DAILY FILM DOSE: A Daily Film Appreciation and Review Blog: Good Will Hunting

Monday 27 August 2012

Good Will Hunting

Gus Van Sant’s to-the-letter conventional drama is cinematic comfort food at its best. Fifteen years on from its monumentally over-exposed Oscar run and Oscar victory for awestruck Hollywood newbies Matt and Ben, 'Good Will Hunting' remarkably still remains a highly watchable film. The successful careers of both these guys, as actors and filmmakers, is a testament to the effort behind the scenes to launch their careers and make a poignant and lasting coming-of-age film for working class males.


Good Will Hunting (1997) dir.

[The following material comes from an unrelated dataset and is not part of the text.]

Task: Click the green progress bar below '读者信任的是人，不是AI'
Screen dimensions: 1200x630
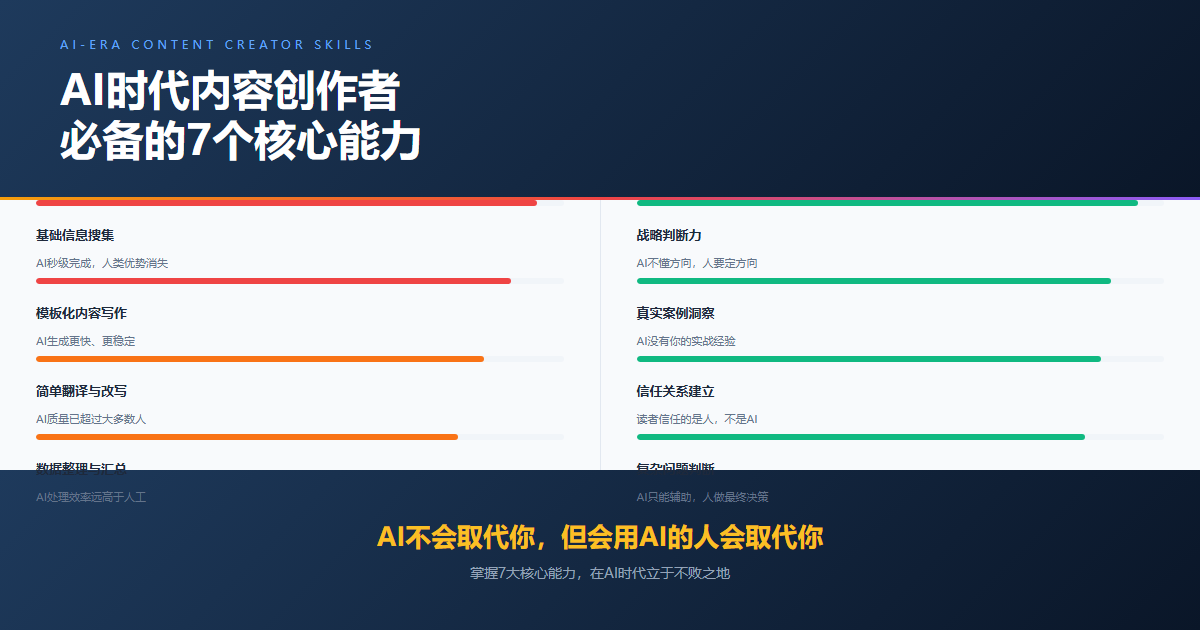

Gus Van Sant
Starring: Matt Damon, Robin Williams, Ben Affleck, Minnie Driver, Stellan Skarsgård

By Alan Bacchus

In terms of story, perhaps the real triumph of this film is the ability of Damon/Affleck/Van Sant to surmount the ridiculous concept that there exists such a character as Will Hunting, a good-looking charismatic guy's guy who works as a measly janitor but is mind smart enough to be one of the world’s top mathematicians. Not to mention he’s a man who can quote Shakespeare, rattle off passages from obscure American history texts and any other academic study you can think of.

Good Will Hunting does just this by making virtually every scene a memorable one. Sure, the story of two out-of-work actors writing a high priced, in-demand Hollywood screenplay is a great story, one which likely influenced the Academy voters at the time, but Damon's and Affleck’s screenplay is as close to structural perfection as it comes and deserving of its win.

The dialogue exchanges in the film have the same intricacies as the best work of David Mamet or Aaron Sorkin. The scenes with Robin Williams and Matt Damon in particular are the showcase pieces in the film. Williams’ Sean Maguire character is not-so-subtly influenced by Judd Hirsch’s character in Ordinary People, the bearded psychologist who provided warm and comforting therapy to Timothy Hutton’s tortured character.

Here, Sean is hired by his old roommate, math professor Gerald Lambeau (Skarsgård), to counsel Will in the days before his 21st birthday, when he’s free of his juvenile status. The iron will of fellow Southie, Sean, is an unlikely match for Will’s uber-intelligent wit and repartee. Each visit feels like it's crafted with the precision of a set piece. Each of the half-dozen scenes are shot with their own flavour. At first it's a passive aggressive intellectual arm wrestle with Will feeling out the new doctor while testing for weaknesses. Then it's a quiet staring contest followed by Sean's analysis of Will, which completely disarms his intellectual edge. And then it's Will countering Sean, forcing the doctor to look inward at his own social deficiencies. The last scene featuring Will's final catharsis cleverly skirts cliché yet provides us with maximum melodrama and waterworks.

In between this core relationship Matt and Ben craft well-drawn portraits of familiar characters: Will's homeboy buddies from Southie, specifically Chuckie, who seems to have little impact on the story until Ben Affleck's deeply affecting speech to Will about his responsibility to his friends to use his intellectual gifts; and Lambeau, who serves as the only antagonist, has his own rich parallel backstory with Sean, and provides its own share of shouting matches and male vs. male posturing. If anything, it's the only female character that gets the short shrift in Skylar (Driver), Will's girlfriend, a Harvard student from a rich British family who provides the emotional challenge to Will to shape up and take risks in life.

As conventional as Good Will Hunting is, Van Sant admirably retains his indie cred by using staunchly independent singer-songwriter Elliot Smith to provide the musical voice of the film. Though the score is credited to Danny Elfman, it's the haunting melancholy acoustic songs from Smith that set the tone of the film, recalling Mike Nichols' use of Simon and Garfunkel in the seminal coming-of-age film of the 1960s, The Graduate. With adequate time to reflect, Good Will Hunting and The Graduate match surprisingly well.

****

Good Will Hunting is available on Blu-ray from Alliance Films in Canada.